Plaintiff has not demonstrated a probability of prevailing on the merits of his defamation claim based on the press release. Since Plaintiff failed to provide evidence demonstrating that he filed a tort claim with the City alleging that the press release was defamatory, Plaintiff has not shown that the defamation claim is not barred by the California Tort Claims Act. SeeCal. Gov’t Code §§ 900 et seq.; see Rabkin v. Dean, 856 F.Supp. 543, 553 (N.D.Cal.1994) (dismissing claim for defamation against city council member because plaintiff “fail[ed] to comply with the claims procedure of the California Tort Claims Act”).
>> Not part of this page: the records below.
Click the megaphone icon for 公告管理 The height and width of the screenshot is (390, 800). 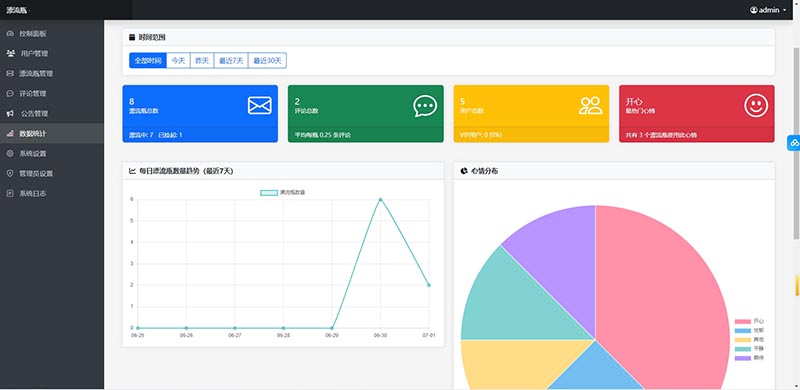point(10,113)
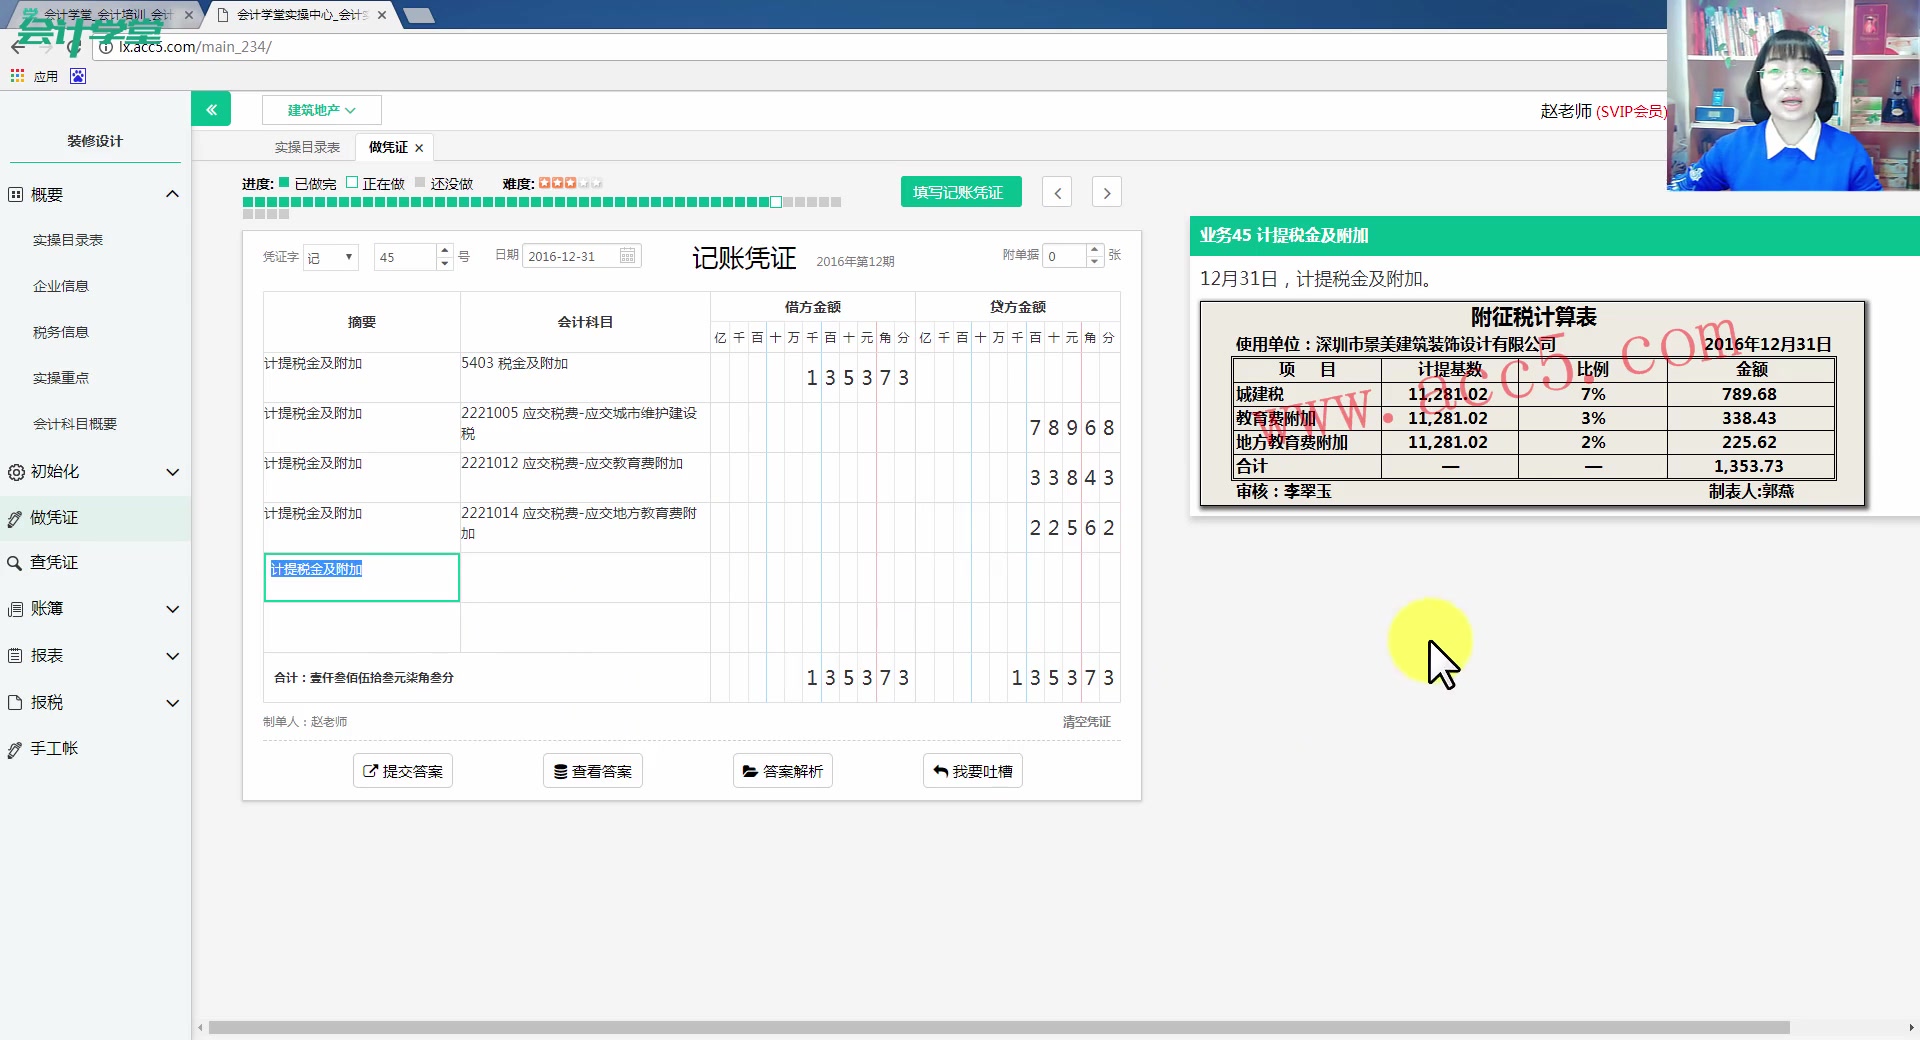Click the green 填写记账凭证 button
1920x1040 pixels.
click(x=960, y=191)
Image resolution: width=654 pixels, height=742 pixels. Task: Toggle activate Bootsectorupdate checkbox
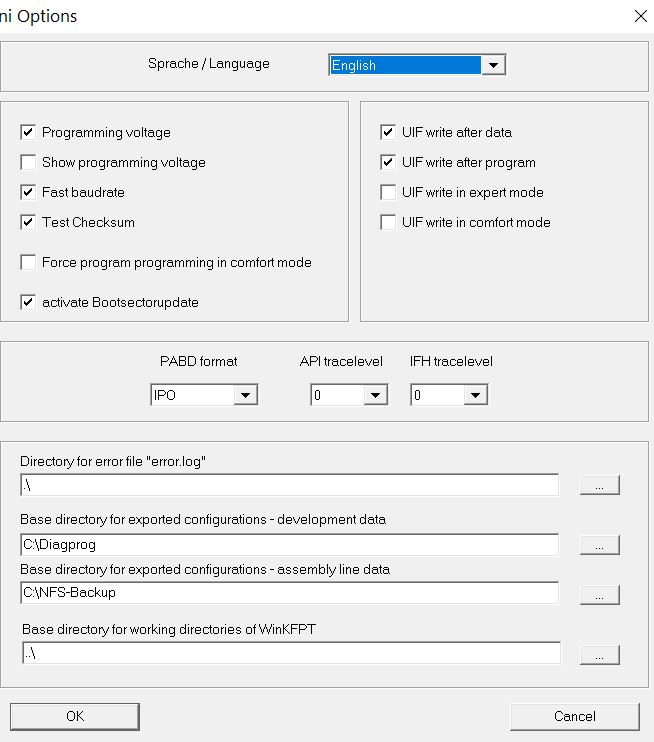(28, 302)
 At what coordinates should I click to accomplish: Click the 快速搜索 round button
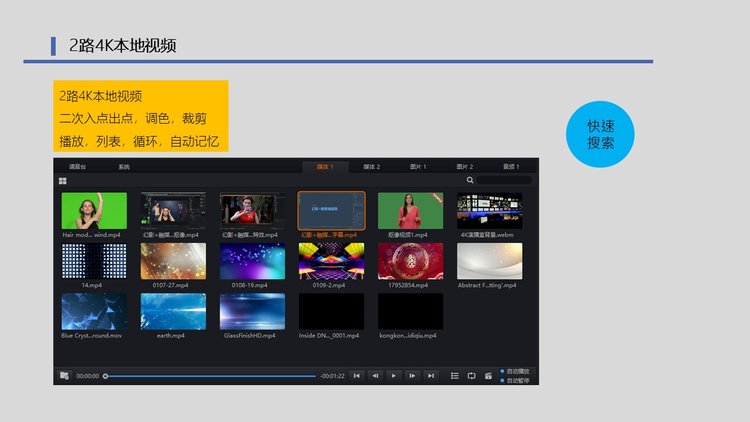[600, 134]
Further, Plaintiff has not demonstrated a probability of prevailing on the merits of his defamation claim based on the other “defamatory statements to members of the public through publications of news articles” because Plaintiff has presented no admissible evidence of these other statements or who made them. (Pl .’s Compl. ¶ 28.) “Even under liberal federal pleading standards, general allegations of the defamatory statements which do not identify the substance of what was said are insufficient.”Jacobson v. Schwarzenegger, 357 F.Supp.2d 1198, 1216 (C.D.Cal.2004) (holding that a “defamation claim is insufficient” because the plaintiff failed to “identify and state the substance of the allegedly defamatory statement”). Accordingly, Defendants’ Anti-SLAPP motion to strike Plaintiff’s defamation claim is granted.
For the foregoing reasons, Defendants’ motion to dismiss Plaintiff’s federal malicious prosecution claim is denied and Defendants’ Anti-SLAPP motion to strike is granted.